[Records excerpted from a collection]
══════

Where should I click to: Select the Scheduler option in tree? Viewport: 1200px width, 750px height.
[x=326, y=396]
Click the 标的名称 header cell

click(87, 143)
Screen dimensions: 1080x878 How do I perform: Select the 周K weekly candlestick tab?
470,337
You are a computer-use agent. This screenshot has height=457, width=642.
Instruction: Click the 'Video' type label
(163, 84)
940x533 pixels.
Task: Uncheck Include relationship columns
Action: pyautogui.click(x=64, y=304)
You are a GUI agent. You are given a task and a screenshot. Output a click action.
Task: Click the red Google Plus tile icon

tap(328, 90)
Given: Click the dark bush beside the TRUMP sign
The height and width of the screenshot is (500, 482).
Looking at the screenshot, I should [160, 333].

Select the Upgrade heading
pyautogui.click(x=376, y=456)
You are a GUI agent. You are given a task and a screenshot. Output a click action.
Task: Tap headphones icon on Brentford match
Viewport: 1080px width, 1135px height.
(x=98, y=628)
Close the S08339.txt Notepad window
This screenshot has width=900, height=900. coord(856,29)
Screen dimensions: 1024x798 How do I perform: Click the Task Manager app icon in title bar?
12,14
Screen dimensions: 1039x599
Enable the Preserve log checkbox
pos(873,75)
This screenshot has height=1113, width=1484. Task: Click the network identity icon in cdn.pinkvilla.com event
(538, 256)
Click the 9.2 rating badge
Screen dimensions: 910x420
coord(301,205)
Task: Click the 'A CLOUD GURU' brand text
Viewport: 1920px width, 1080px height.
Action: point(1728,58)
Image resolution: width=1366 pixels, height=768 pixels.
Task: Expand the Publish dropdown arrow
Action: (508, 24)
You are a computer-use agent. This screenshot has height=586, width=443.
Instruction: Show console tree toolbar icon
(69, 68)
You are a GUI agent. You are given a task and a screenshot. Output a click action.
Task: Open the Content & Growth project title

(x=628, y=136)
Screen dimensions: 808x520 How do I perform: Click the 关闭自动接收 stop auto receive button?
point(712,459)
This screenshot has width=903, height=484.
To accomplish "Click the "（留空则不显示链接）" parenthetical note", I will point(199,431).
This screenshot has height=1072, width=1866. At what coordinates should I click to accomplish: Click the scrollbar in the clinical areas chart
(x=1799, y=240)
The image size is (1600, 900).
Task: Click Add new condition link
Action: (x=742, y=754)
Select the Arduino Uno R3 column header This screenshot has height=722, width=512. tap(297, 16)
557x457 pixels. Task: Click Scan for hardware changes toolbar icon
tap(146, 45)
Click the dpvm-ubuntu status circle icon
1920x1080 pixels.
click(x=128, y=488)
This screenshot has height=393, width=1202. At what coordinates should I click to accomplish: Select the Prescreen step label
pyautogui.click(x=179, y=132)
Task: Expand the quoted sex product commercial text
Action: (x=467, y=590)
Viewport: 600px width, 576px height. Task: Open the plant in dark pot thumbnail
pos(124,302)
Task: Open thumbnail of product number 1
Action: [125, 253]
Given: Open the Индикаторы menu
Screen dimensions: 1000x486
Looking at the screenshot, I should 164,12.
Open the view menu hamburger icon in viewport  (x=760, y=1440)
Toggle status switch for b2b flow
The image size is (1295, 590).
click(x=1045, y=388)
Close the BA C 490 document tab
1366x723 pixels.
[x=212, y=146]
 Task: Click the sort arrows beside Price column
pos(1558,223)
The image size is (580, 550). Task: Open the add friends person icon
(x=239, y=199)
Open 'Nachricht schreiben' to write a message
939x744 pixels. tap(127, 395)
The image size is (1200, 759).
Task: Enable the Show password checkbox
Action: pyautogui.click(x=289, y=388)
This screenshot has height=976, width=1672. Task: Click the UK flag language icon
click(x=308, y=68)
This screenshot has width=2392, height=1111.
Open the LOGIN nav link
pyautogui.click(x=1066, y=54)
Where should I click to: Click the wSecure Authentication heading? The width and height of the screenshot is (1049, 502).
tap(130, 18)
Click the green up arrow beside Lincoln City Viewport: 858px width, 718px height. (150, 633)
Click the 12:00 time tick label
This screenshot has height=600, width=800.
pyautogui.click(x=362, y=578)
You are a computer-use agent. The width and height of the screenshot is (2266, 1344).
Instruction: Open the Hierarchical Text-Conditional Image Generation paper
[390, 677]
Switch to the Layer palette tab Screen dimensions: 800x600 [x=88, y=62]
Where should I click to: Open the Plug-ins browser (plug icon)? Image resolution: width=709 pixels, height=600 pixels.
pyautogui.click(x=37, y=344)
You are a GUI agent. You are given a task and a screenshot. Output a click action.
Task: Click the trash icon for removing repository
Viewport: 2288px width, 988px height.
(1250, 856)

══════

Request
Print again, line for line, the part of the items that opens with the line containing "This screenshot has height=1113, width=1484." and closes with the line containing "click(x=128, y=488)", including both of those lines.

Answer below
This screenshot has height=1113, width=1484. Task: Click the network identity icon in cdn.pinkvilla.com event
(538, 256)
Click the 9.2 rating badge
Screen dimensions: 910x420
coord(301,205)
Task: Click the 'A CLOUD GURU' brand text
Viewport: 1920px width, 1080px height.
Action: point(1728,58)
Image resolution: width=1366 pixels, height=768 pixels.
Task: Expand the Publish dropdown arrow
Action: (508, 24)
You are a computer-use agent. This screenshot has height=586, width=443.
Instruction: Show console tree toolbar icon
(69, 68)
You are a GUI agent. You are given a task and a screenshot. Output a click action.
Task: Open the Content & Growth project title

(x=628, y=136)
Screen dimensions: 808x520 How do I perform: Click the 关闭自动接收 stop auto receive button?
point(712,459)
This screenshot has width=903, height=484.
To accomplish "Click the "（留空则不显示链接）" parenthetical note", I will point(199,431).
This screenshot has height=1072, width=1866. At what coordinates should I click to accomplish: Click the scrollbar in the clinical areas chart
(x=1799, y=240)
The image size is (1600, 900).
Task: Click Add new condition link
Action: (x=742, y=754)
Select the Arduino Uno R3 column header This screenshot has height=722, width=512. tap(297, 16)
557x457 pixels. Task: Click Scan for hardware changes toolbar icon
tap(146, 45)
Click the dpvm-ubuntu status circle icon
1920x1080 pixels.
click(x=128, y=488)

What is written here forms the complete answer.